Open AccessHemoglobin redux: combining neutron and X‐ray diffraction with mass spectrometry to analyse the quaternary state of oxidized hemoglobins
Author(s) -
Mueser Timothy C.,
Griffith Wendell P.,
Kovalevsky Andrey Y.,
Guo Jingshu,
Seaver Sean,
Langan Paul,
Hanson B. Leif
Publication year - 2010
Publication title -
acta crystallographica section d
Language(s) - English
Resource type - Journals
ISSN - 1399-0047
DOI - 10.1107/s090744491002545x
Subject(s) - protein quaternary structure , hemoglobin , protonation , chemistry , crystallography , neutron diffraction , bohr effect , crystal structure , protein subunit , biochemistry , gene , organic chemistry , ion , oxygen–haemoglobin dissociation curve
Improvements in neutron diffraction instrumentation are affording the opportunity to re‐examine the structures of vertebrate hemoglobins and to interrogate proton and solvent position changes between the different quaternary states of the protein.

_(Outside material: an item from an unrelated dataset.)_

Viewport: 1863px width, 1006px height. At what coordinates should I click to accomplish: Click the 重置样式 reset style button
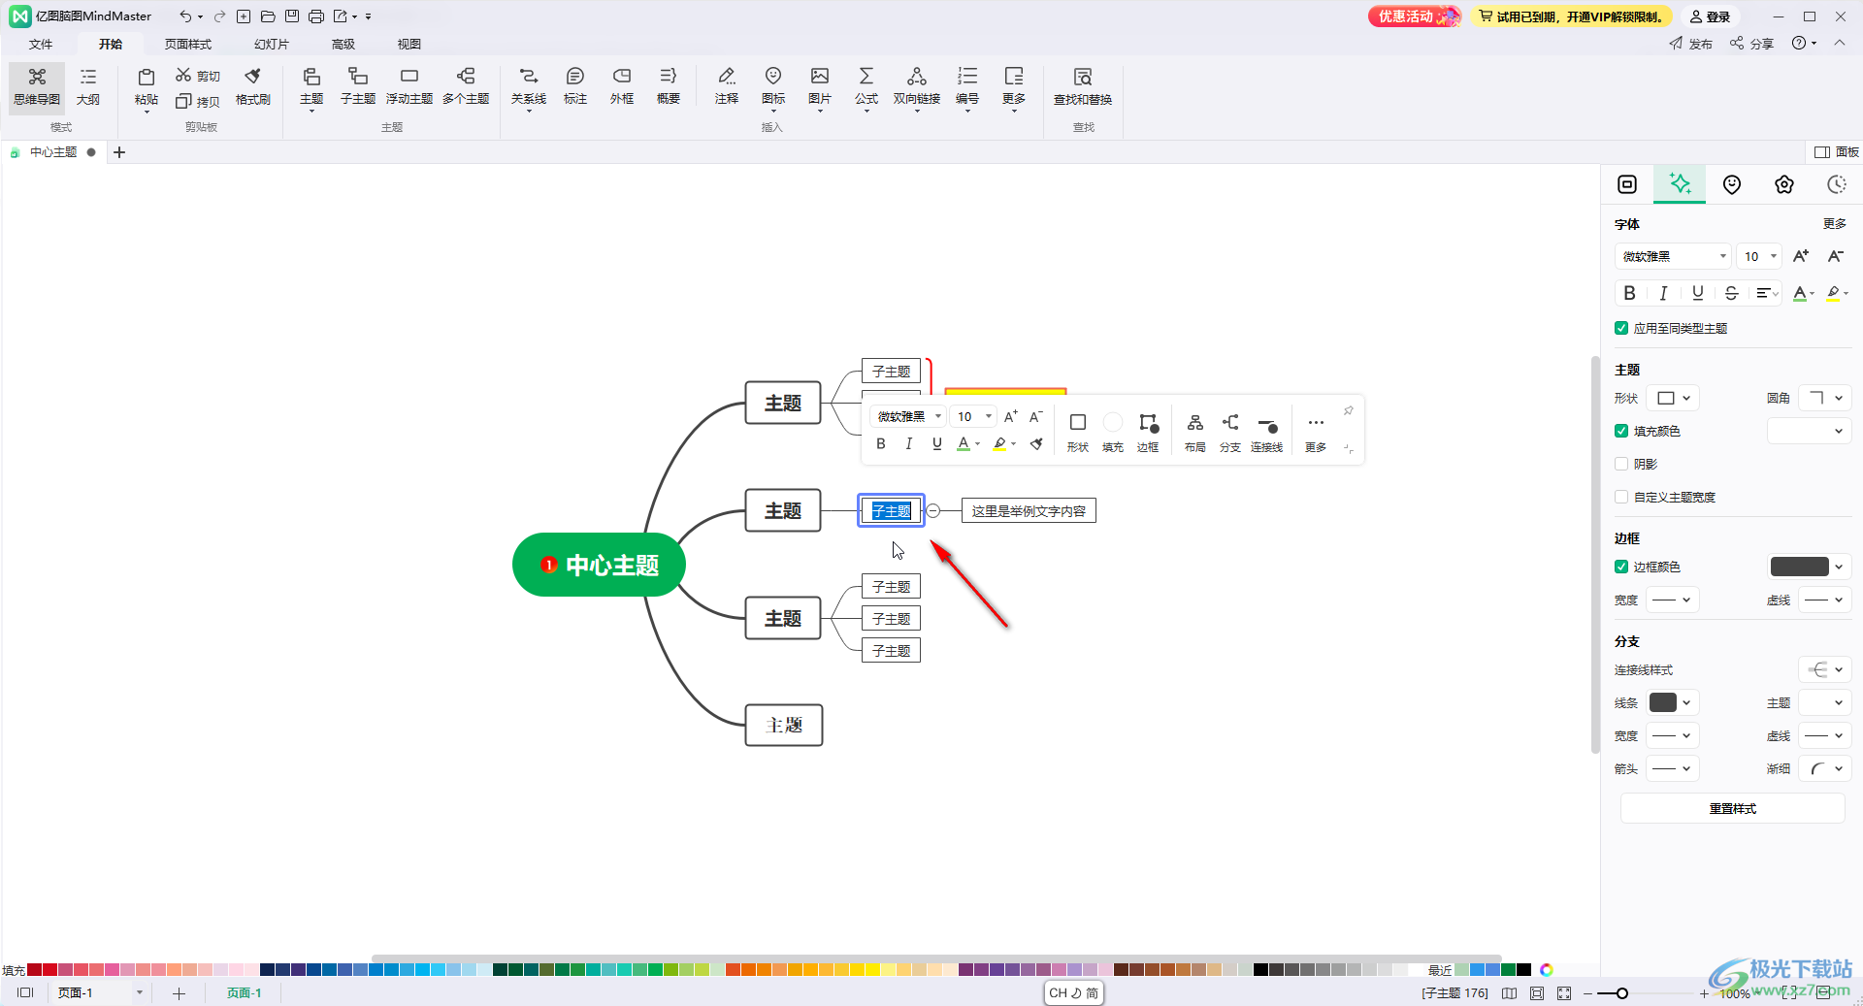(x=1732, y=808)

For hemoglobins of unknown primary sequence, structural studies of cyanomethemoglobin (CNmetHb) are being used to help to resolve sequence ambiguity in the mass spectra. These studies have also provided additional structural evidence for the involvement of oxidized hemoglobin in the process of erythrocyte senescence. X‐ray crystal studies of Tibetan snow leopard CNmetHb have shown that this protein crystallizes in the B state, a structure with a more open dyad, which possibly has relevance to RBC band 3 protein binding and erythrocyte senescence. R‐state equine CNmetHb crystal studies elaborate the solvent differences in the switch and hinge region compared with a human deoxyhemoglobin T‐state neutron structure. Lastly, comparison of histidine protonation between the T and R state should enumerate the Bohr‐effect protons.